(DOCUMENT SECTION begins)

Finally, plaintiffs move for a preliminary injunction on the grounds that the procedural protections afforded the plaintiffs, and the class they seek to represent, when the Department began reducing assistance checks failed to meet the standards established by the applicable Social Security regulations and that they also violated the Due Process Clause of the Fourteenth Amendment. When the Department of Public Welfare began reducing the checks of recipients they failed to give any notice to recipients of the action being taken, the reasons for it and the recipients’ rights to hearings about the action. In fact, the defendants admit that such recipients did not receive such notice until after September 16, 1977; however, the state claims that the failure to give notice was inadvertent and that after *50the discovery of this error they developed a special computer program and mailed the notices out. Of course, it should be noted that as the plaintiffs filed this suit on August 24, 1977, the defendants had notice of their own error as of that date and the mistake was not corrected for three weeks.
Plaintiffs’ claim that the failure to give notice violated the regulations appears to have substantial merit. Under the Social Security regulations, generally, timely notice is required when the intended official action is to discontinue, terminate, suspend or reduce assistance. 45 C.F.R. 205.-10(a)(4)(i). Timely notice requires that notice be mailed at least ten (10) days prior to the date on which the action of the Department will become effective. 45 C.F.R. 205.-10(a)(4)(A). In certain cases, adequate notice is sufficient. Adequate notice is a written notice, given prior to or contemporaneous with the intended action, that includes a statement of what action the agency intends to take, the reasons for that action, the regulations supporting the action, and the right to request a hearing. 45 C.F.R. 205.10(a)(4)(i)(B). In this case neither timely nor.adequate notice was given and therefore it appears likely that plaintiffs will succeed on this claim.

(DOCUMENT SECTION ends)
(LISTED RECORDS begins)

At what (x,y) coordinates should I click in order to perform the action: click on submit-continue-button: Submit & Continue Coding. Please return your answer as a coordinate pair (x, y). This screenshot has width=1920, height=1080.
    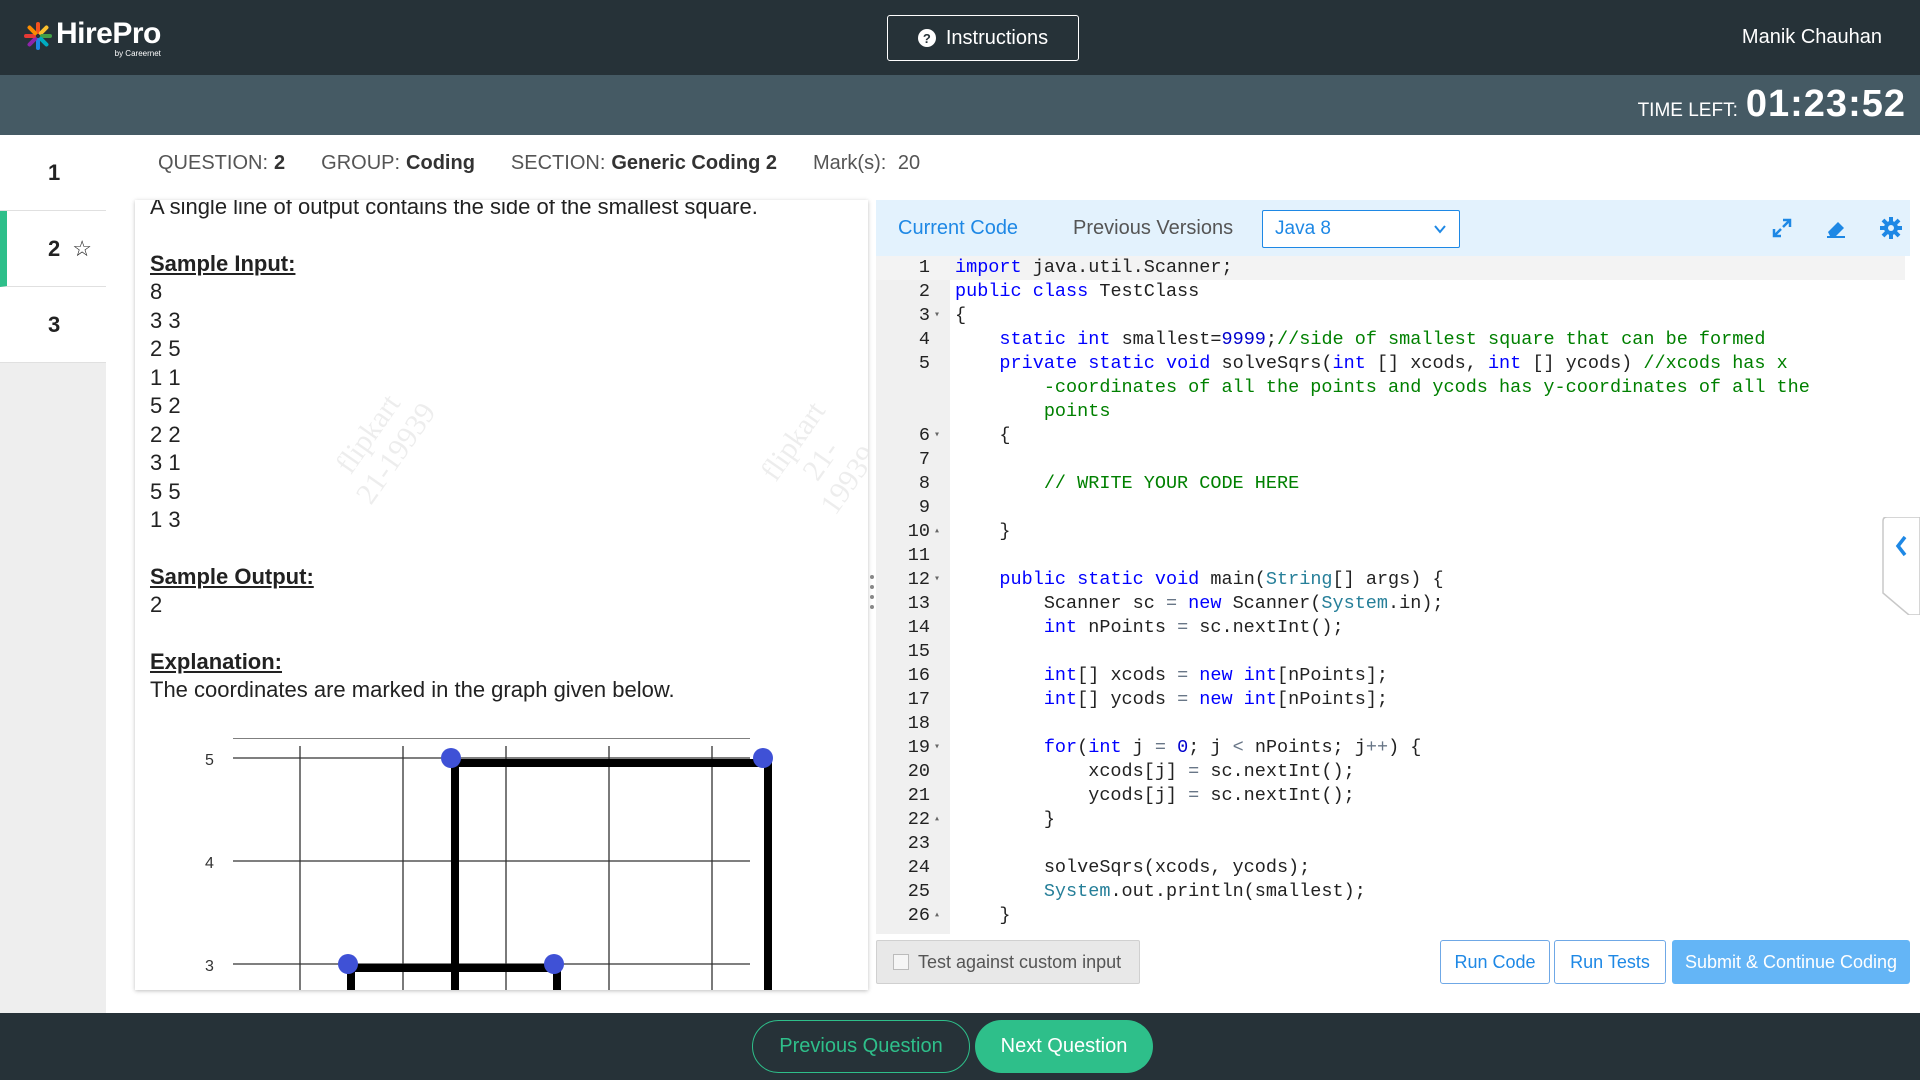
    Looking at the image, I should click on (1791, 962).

(LISTED RECORDS ends)
(LISTED RECORDS begins)

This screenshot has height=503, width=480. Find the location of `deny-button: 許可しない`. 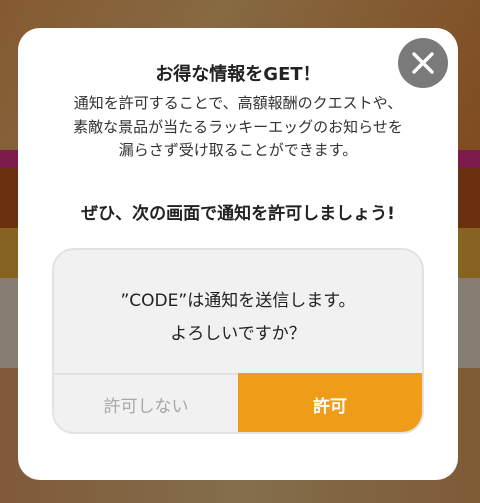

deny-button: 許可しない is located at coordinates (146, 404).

(LISTED RECORDS ends)

Pick up the court ruling on the cut welfare checks where it stops, and keep writing it.

__ANSWER AREA__.
However, it will be important to resolve whether adequate or timely notice is required. Unlike adequate notice, timely notice, which gives the recipient more time to plan for the intended agency action, also allows the recipient to continue receiving assistance at its present level pending a decision after a hearing, if the recipient requests such a hearing. Plaintiffs argue that timely notice was required in this case. Defendants contend that as the adequate notice procedures received prior approval by the United States Department of Agriculture such notice is sufficient. It is unclear to this Court why such prior approval would remedy a deficiency in notice requirements under the regulations, if there was one, and this Court would ask the defendants for further explanation. Assuming that such prior approval by the federal agency does not allow for judgment in the defendant’s favor on this issue, the question is whether timely or adequate notice is required under the regulations. Although, there are several exceptions to the timely notice requirement, the only one that would appear possibly applicable in this case is stated in 45 C.F.R. 205.10(a)(4)(i)(B)(4) which provides that timely notice may be suspended with and adequate notice will be sufficient when
the agency receives a clear written statement, signed by a recipient that he no longer wishes assistance, or that gives information which requires termination or reduction of assistance and the recipient has indicated, in writing, that he understands that this must be the consequence of supplying such information.
Plaintiffs claim that their case does not fall within this exception, even though they gave a written statement giving information which could cause their assistance checks to be reduced. This Court finds that it is likely that their claim is meritorious. Prior to the time when this regulation was promulgated previous regulations attempting to delineate when adequate notice was sufficient had been struck down by the courts. When this regulation was promulgated, the issuing agency sought ratification of it by the enjoining court. In passing on the constitutionality of this section the Court in Harrel v. Harder, 369 F.Supp. 810 (D.Conn.1974), outlined the premise upon which the regulation was approved: “Needless to say, such statements must be voluntary and not coerced in any way.” Id. at 821. Given the circumstances under which these written statements were executed, i. e., the plaintiffs, without any assistance checks, were in desperate need for free food stamps when asked to sign the statement, it would be hard to say that the plaintiffs’ assertion that this exception to the timely notice requirement is inapplicable is without substantial merit.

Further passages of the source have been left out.